(WRITTEN INSTRUCTION)
Find every line in the entries that contains the string "what", matching case exactly, and copy each of those lines.

* * *

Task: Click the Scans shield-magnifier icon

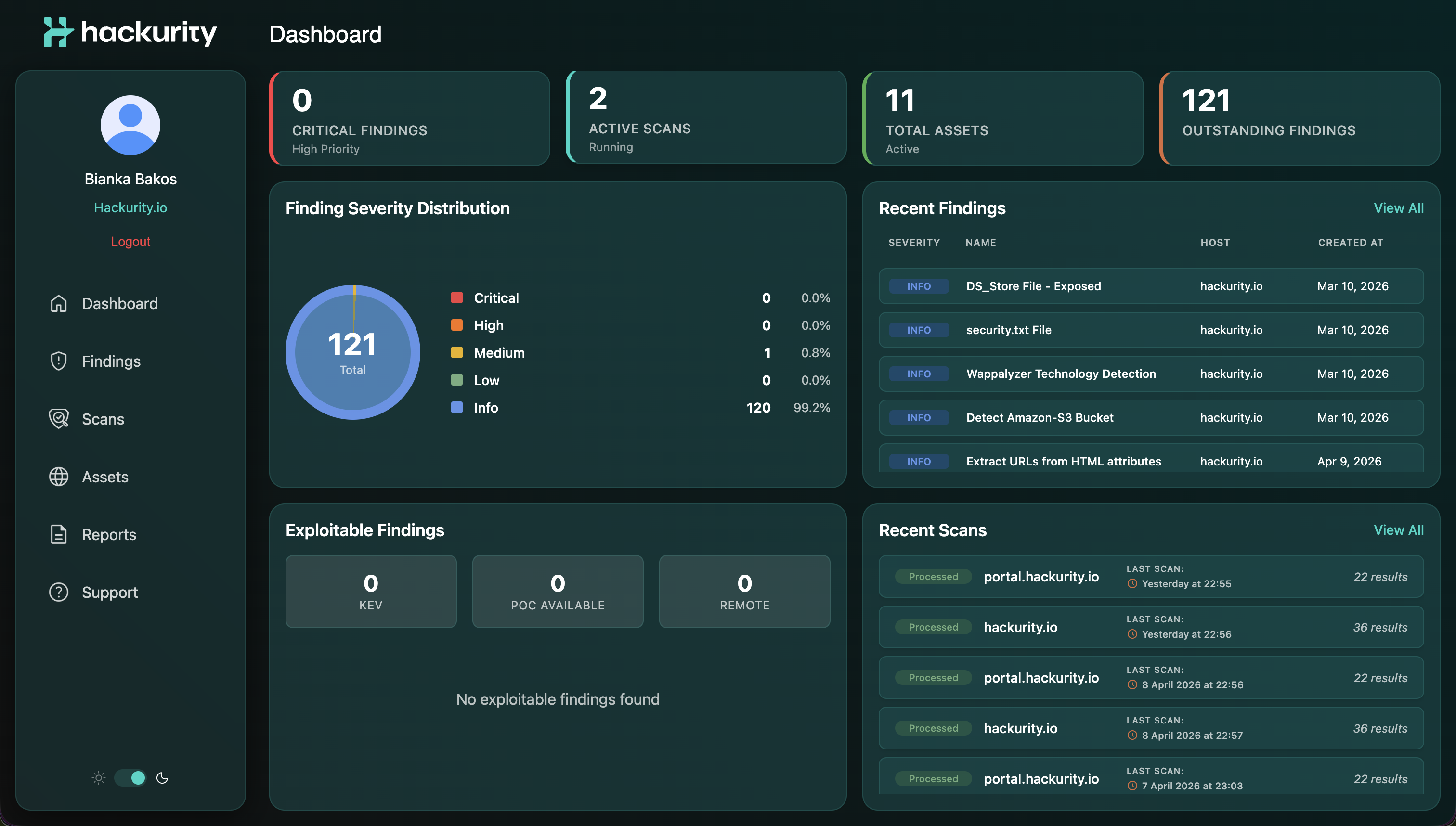Action: 59,419
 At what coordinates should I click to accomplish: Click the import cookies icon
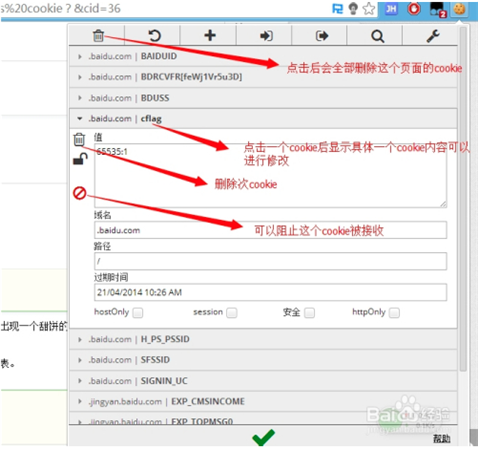coord(266,36)
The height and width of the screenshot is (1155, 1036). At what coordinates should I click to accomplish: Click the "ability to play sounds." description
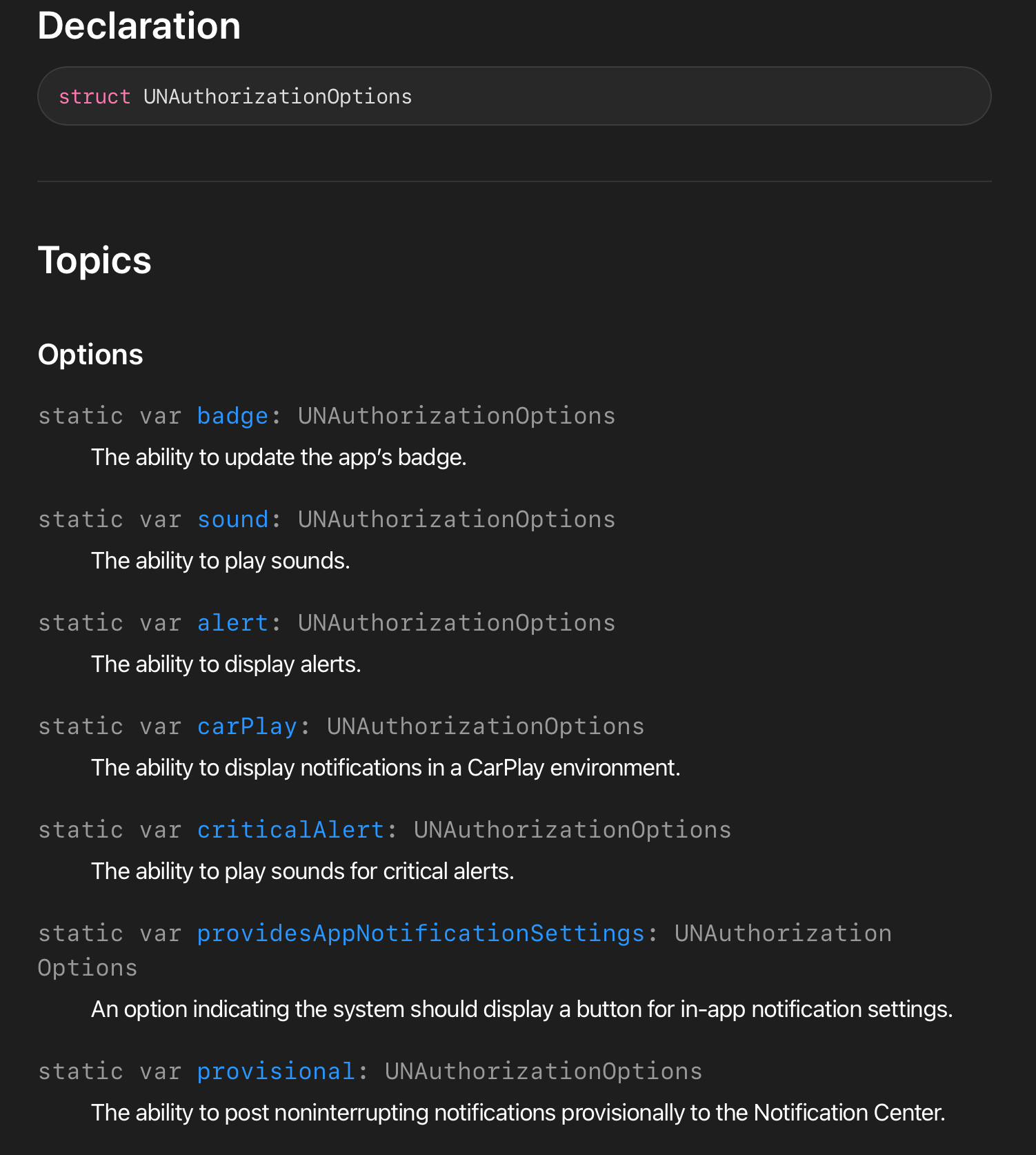click(x=221, y=561)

* * *

(TASK ANSWER)
 At what coordinates should I click to accomplish: Click the import cookies icon
The height and width of the screenshot is (1155, 1036). At what coordinates should I click to accomplish: Click the "ability to play sounds." description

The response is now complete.